With my holiday quest this summer having also been to hit my daily step targets on my fitness tracker, I have also used the opportunity to try to track down and explore local watering holes, and with the nights now drawing in, the snug comfort of a bar is more appealing than sitting outside in modest temperatures. I’ve been off to Anton Frank with another long-term Briton a couple of times, a bar in neighbouring Währing, and fellow 19th district blogger, the Curmudgeon in the Cottage, has also voiced his views about the difficulties of finding somewhere to have a drink nearby (although he is based in the rarified climes of the Döblinger Cottageviertel).
I’ve long known about the Fischerbräu, at the bottom of Billrothstrasse and have been to various parties and nights out there (and the odd sneaky after work drink), but technically that is just outside Oberdöbling, but it is close enough to count.
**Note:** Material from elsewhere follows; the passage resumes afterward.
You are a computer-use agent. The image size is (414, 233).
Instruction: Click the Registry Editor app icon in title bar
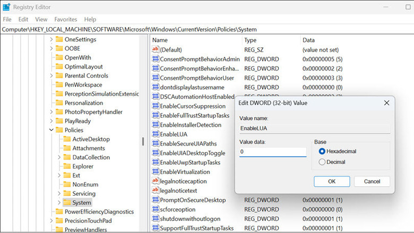point(7,7)
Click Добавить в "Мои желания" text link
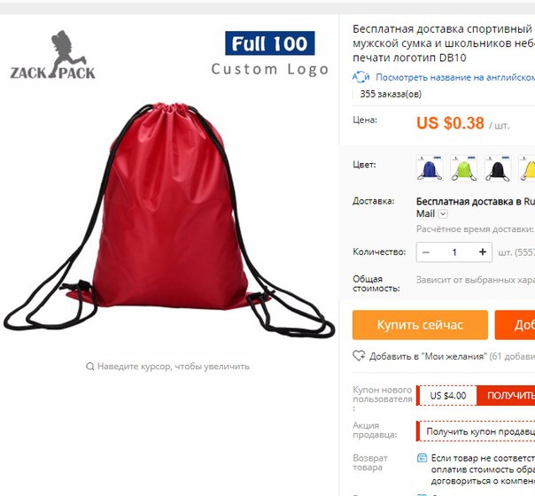 pos(428,356)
Additionally next door there is a nominally Irish bar (Irish Pub-Restaurant Graf), which I have been to only a couple of times, and which is an unremarkable experience.
Robert’s Alt-Sievering is close by, but my wife and I ventured in once for supper when she was heavily pregnant with our eldest child, and have never ventured back (it wasn’t by any means bad, but just didn’t say to us “become a regular occurrence”).
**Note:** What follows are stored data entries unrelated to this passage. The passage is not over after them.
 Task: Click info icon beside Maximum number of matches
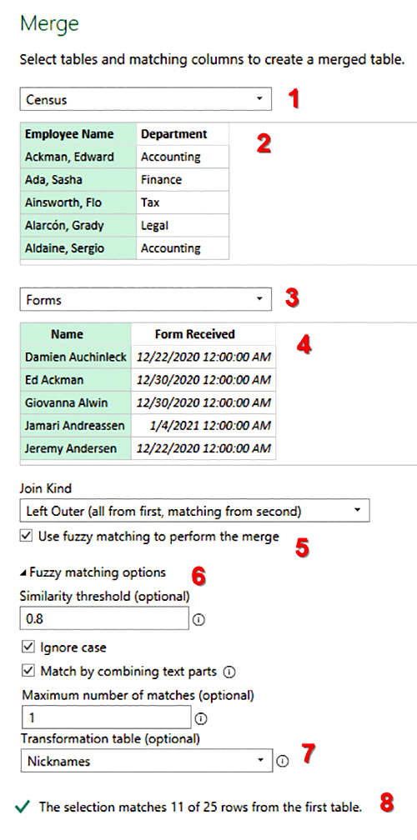click(202, 718)
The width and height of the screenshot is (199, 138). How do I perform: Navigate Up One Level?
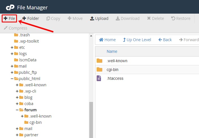click(137, 40)
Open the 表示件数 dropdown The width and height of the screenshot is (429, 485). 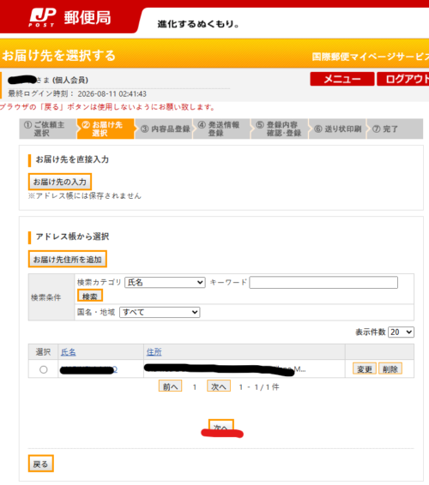(401, 332)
Where the 35a bus turns into Krottenbachstrasse there are a couple of bars, one Cafe Billroth, which is an old man’s bar and never particularly full and also not open at weekends during the summer. I’ve been there in the dim and distant past, but it smacks of leatherette and is the kind of place I’d go if I wanted a beer desperately and was open, but otherwise it just never grabs me as I go past.
Just over the road from Billroth, there is a small modern bar, called Cafe Marvana, which opened in 2018 around the time of the FIFA World Cup, and has a small Schanigarten too, which is pleasant. There is Trumer on tap, and they have a good range of wines and spirits, and the place is deceptively pleasant – very quiet on a Sunday night or for an after work beer, but pleasant nonetheless. The inside has been done up nicely and it is a good place for a quiet beer.
The most curious bar, and possibly one of the closest (excluding the cafe in the old people’s home, which has beer on tap next door to my flat) is in the EKZ (Einkaufszentrum) on Krottenbachstrasse by the Hofer. I went into s’Häferlcafe for a Sunday drink to see if the unappealing décor outside was concealing some kind of hidden treasure in the Vienna bar scene. It wasn’t – it seems to thrive as a staging post for the Neustifter Kirtag, but after a quick beer alone, I duly went on my way.
A few weeks previously, having packed for holiday, I finally conquered my aversion to “zur urigen Gruam“. The place has Murauer on tap and is under five minutes away. The Schanigarten was pleasant enough, although the clientele was exclusively male and very local and I felt very conscious of not being local enough, and the owner seemed to be considerably the worse for wear.